◆ Exercise directions
Copy everything from the line that contains "Select the align" down to the end of the items, keeping each line exactly as it appears.

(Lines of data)
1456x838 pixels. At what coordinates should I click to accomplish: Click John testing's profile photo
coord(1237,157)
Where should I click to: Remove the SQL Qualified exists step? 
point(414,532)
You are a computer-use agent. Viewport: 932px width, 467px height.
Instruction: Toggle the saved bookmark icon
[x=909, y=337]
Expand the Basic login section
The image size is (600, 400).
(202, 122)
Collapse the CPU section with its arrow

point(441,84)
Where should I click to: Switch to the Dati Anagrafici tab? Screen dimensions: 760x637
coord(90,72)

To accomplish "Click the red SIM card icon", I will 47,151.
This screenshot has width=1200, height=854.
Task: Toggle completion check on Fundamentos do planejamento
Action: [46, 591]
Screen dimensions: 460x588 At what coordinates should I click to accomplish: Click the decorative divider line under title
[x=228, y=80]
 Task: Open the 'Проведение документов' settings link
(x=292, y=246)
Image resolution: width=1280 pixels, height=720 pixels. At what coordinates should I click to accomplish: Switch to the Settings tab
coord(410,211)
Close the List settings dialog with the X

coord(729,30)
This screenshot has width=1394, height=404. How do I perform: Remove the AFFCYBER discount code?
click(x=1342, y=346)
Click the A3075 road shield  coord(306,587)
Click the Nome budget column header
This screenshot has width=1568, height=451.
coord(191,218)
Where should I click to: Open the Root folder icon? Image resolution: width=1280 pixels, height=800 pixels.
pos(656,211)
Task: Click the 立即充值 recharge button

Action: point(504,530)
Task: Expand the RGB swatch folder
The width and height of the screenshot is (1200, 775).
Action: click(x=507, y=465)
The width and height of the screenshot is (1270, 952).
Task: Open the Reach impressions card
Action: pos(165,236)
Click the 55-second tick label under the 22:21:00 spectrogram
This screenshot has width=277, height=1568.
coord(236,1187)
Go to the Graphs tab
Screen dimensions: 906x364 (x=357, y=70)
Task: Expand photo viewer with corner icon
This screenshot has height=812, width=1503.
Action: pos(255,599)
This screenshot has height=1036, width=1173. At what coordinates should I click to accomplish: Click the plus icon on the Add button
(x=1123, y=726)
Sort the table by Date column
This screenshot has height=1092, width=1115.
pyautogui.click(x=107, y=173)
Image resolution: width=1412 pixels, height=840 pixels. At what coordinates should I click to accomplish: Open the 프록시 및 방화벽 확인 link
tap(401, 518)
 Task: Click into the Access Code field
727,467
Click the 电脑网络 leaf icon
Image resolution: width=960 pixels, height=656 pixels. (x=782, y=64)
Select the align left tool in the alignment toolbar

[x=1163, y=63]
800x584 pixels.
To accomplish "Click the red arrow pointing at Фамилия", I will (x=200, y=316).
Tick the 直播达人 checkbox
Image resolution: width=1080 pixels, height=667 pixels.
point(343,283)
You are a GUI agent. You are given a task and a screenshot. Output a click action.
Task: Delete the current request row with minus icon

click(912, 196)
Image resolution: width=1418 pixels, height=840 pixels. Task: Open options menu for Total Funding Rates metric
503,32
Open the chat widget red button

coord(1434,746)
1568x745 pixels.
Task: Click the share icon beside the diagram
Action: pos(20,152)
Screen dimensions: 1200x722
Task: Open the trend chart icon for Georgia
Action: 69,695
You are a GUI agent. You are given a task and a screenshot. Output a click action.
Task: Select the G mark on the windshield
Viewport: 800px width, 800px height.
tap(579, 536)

◆ Result of this task
Select the align left tool in the alignment toolbar

[x=1163, y=63]
800x584 pixels.
To accomplish "Click the red arrow pointing at Фамилия", I will (x=200, y=316).
Tick the 直播达人 checkbox
Image resolution: width=1080 pixels, height=667 pixels.
point(343,283)
You are a GUI agent. You are given a task and a screenshot. Output a click action.
Task: Delete the current request row with minus icon

click(912, 196)
Image resolution: width=1418 pixels, height=840 pixels. Task: Open options menu for Total Funding Rates metric
503,32
Open the chat widget red button

coord(1434,746)
1568x745 pixels.
Task: Click the share icon beside the diagram
Action: pos(20,152)
Screen dimensions: 1200x722
Task: Open the trend chart icon for Georgia
Action: 69,695
You are a GUI agent. You are given a task and a screenshot. Output a click action.
Task: Select the G mark on the windshield
Viewport: 800px width, 800px height.
tap(579, 536)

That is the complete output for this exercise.